Pacific Gas & Electric was not averse to shutting down a generator facility that was reaching the end of its useful life. And in 1997, the California Independent System Operator, which administers the state’s power grid, approved closure of the Hunters Point Power Plant as soon as a replacement electricity supply was operational.

After studying as many as 14 alternate plans in consultation with the California Public Utilities Commission, PG&E applied in 2002 to build the Jefferson Martin line from a substation at the southwest corner of San Carlos along the Peninsula into another substation in southern San Francisco.

PG&E’s original concept was to keep the southernmost 13 miles of the power line above ground by expanding an existing 60kV tower route a few blocks east of Skyline Boulevard. Owners of the expensive residences near the towers blocked that option, although they failed at their attempt to get the older line removed.

At that point, San Bruno expressed willingness to let an underground power line cross eastward on San Bruno Avenue to the BART tracks.

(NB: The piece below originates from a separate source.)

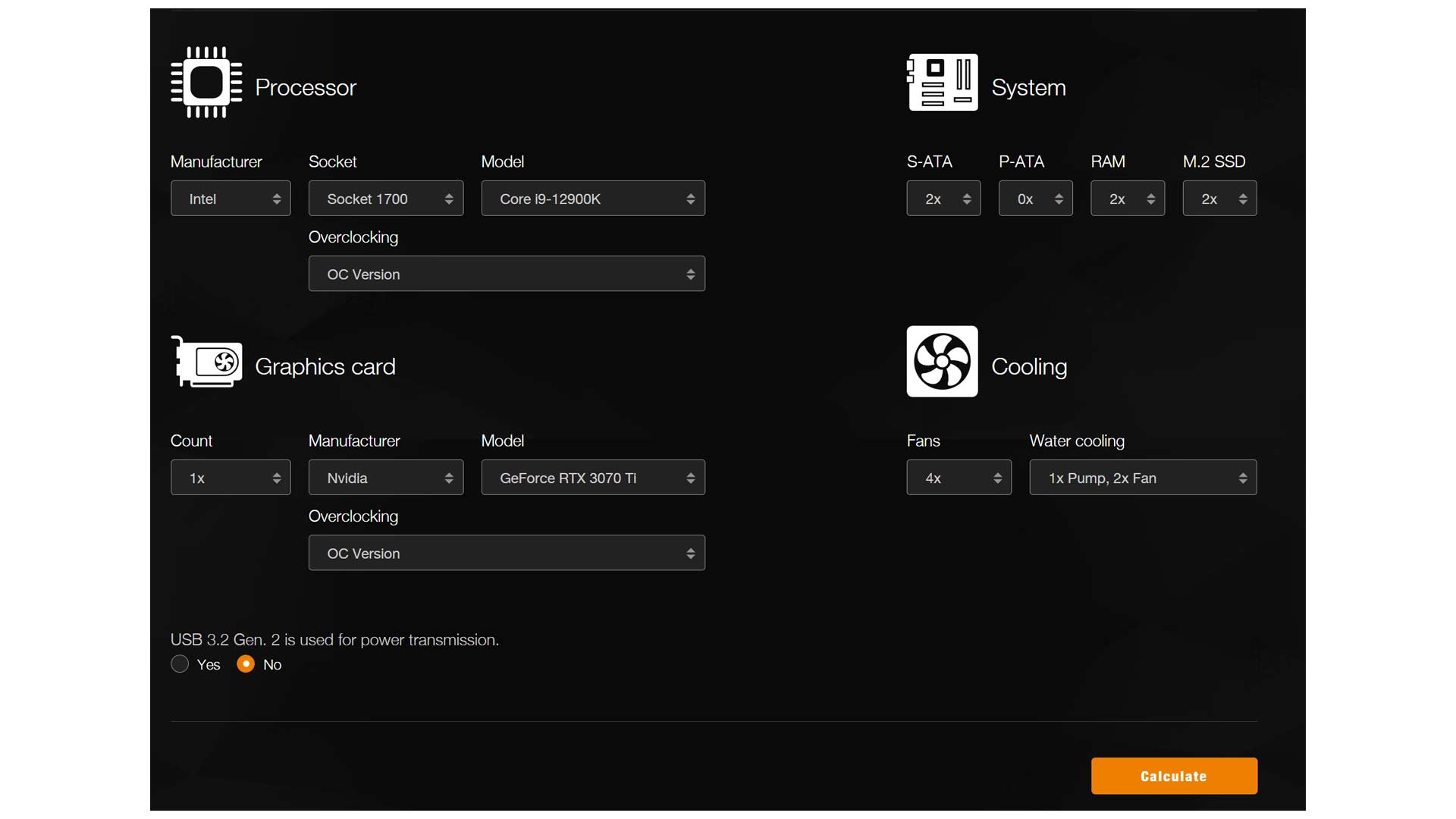The image size is (1456, 819).
Task: Click the Processor chip icon
Action: tap(206, 82)
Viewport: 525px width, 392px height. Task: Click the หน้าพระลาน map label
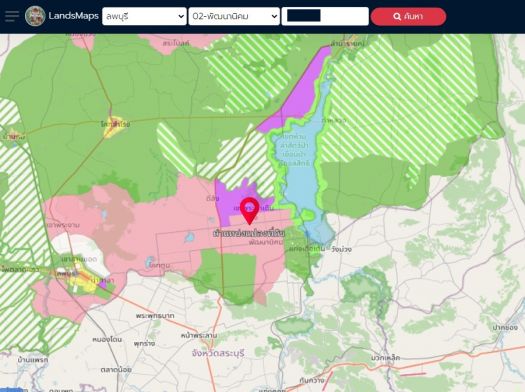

In return, PG&E obtained PUC approval totake the line aboveground and thus did not need to build a large transmission station in the hills of San Bruno.

That is how the final route of the Jefferson Martin Line was constructed, finishing on schedule although $41 million more expensive than the original $180 million estimate. Its capacity to deliver power is twice as much as the old plant and, best of all, it promises a new day for the quality of health in Hunters Point.